* **The exercise**
Copy out the lines in the items below, from the line containing "You are a computer-use" through the line containing "coord(545,328)", without changing a word. Leave the pictures out of your answer.

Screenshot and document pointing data

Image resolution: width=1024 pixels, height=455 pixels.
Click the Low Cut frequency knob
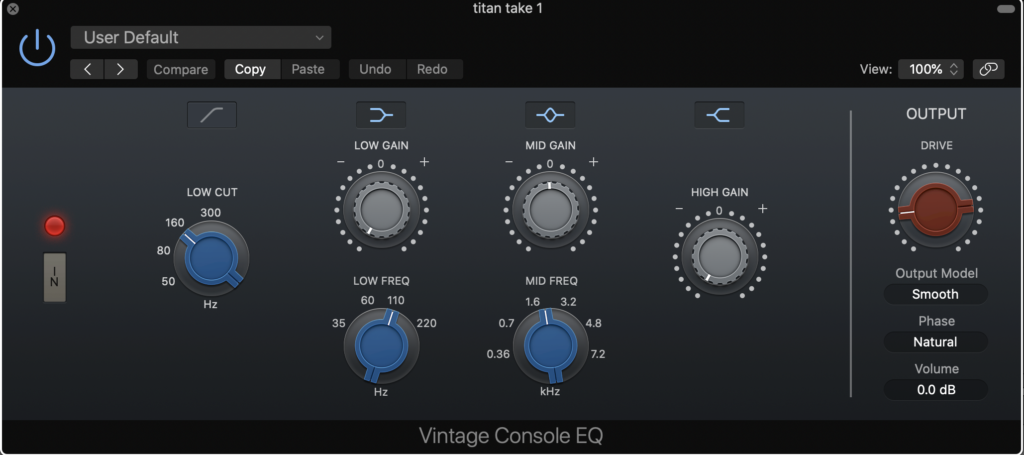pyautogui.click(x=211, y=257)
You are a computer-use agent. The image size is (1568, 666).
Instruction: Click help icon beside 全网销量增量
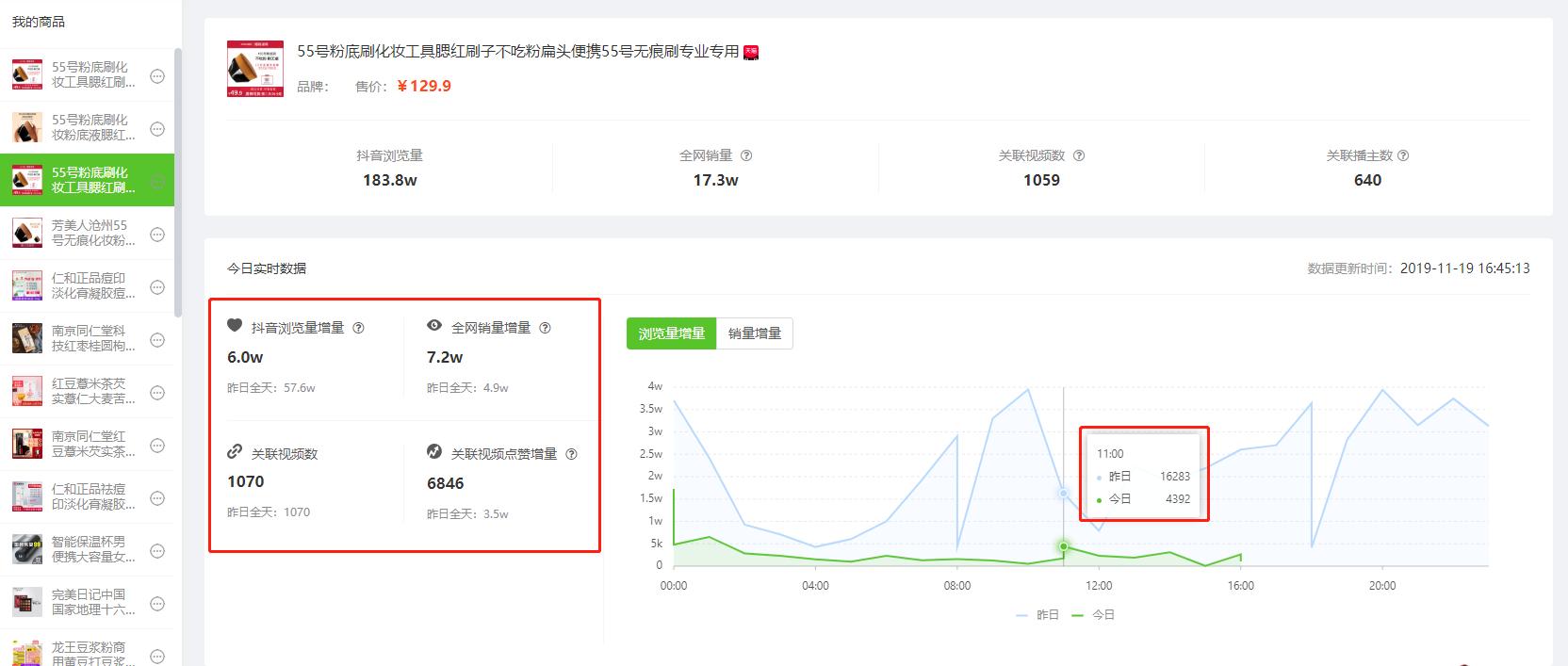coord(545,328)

---

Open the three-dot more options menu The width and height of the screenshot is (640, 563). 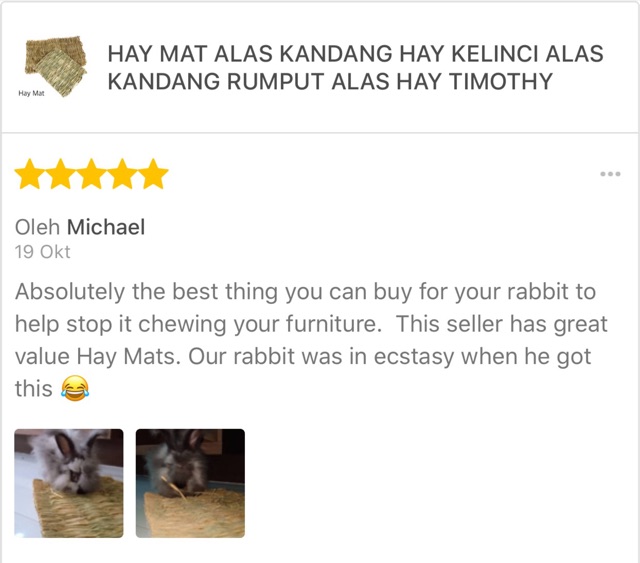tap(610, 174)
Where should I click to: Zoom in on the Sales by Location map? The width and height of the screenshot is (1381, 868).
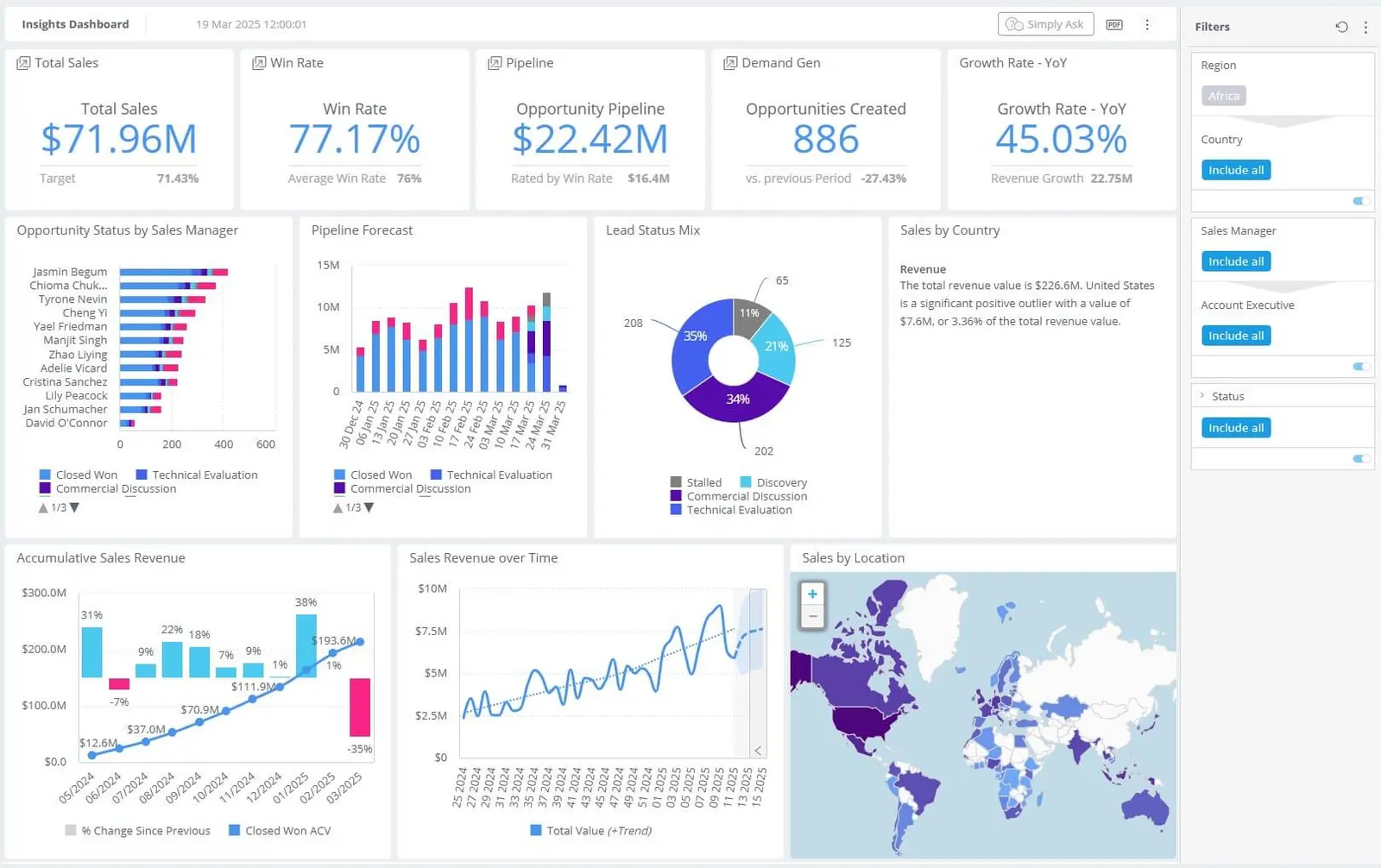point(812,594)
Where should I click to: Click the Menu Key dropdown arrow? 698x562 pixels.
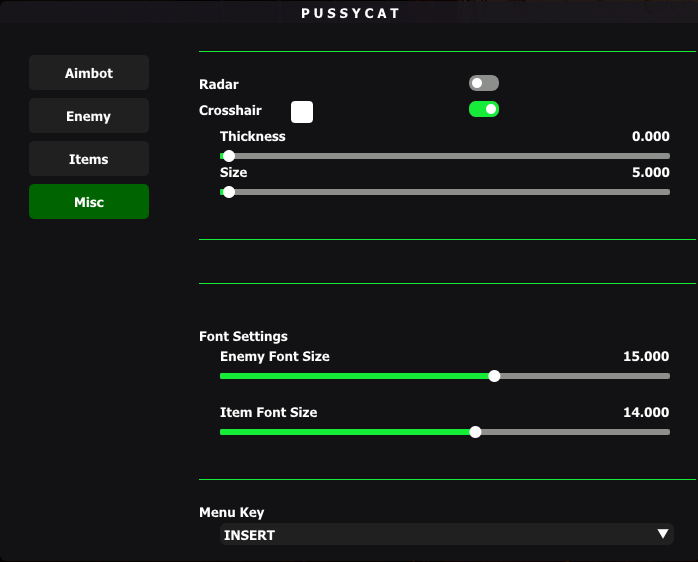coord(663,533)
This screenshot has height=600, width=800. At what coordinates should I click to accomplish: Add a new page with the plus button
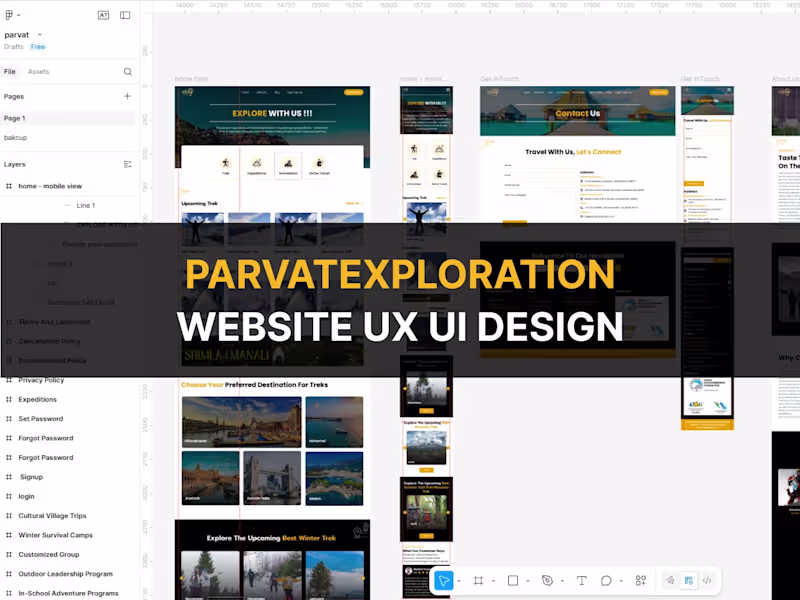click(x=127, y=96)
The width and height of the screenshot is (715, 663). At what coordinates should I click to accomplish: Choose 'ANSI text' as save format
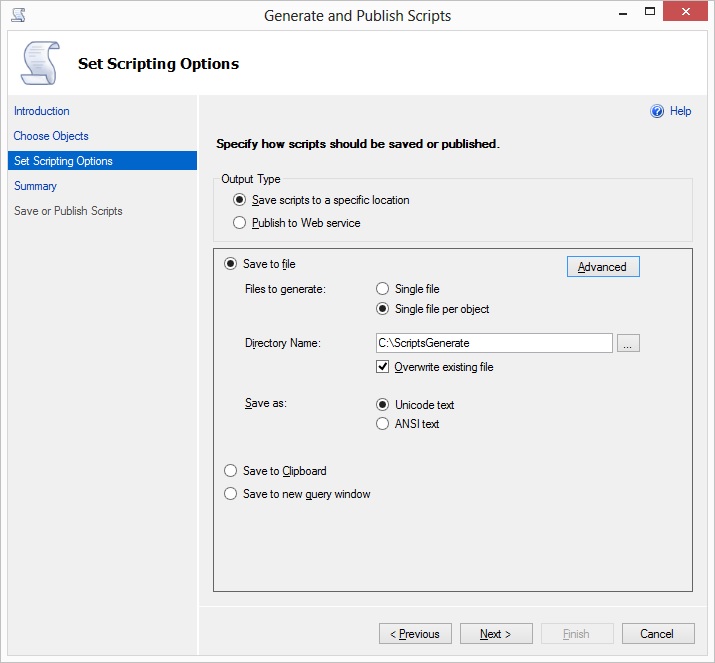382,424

* **Solution to the problem**
You are a computer-use agent. The image size is (1568, 666).
Instruction: Click help icon beside 全网销量增量
coord(545,328)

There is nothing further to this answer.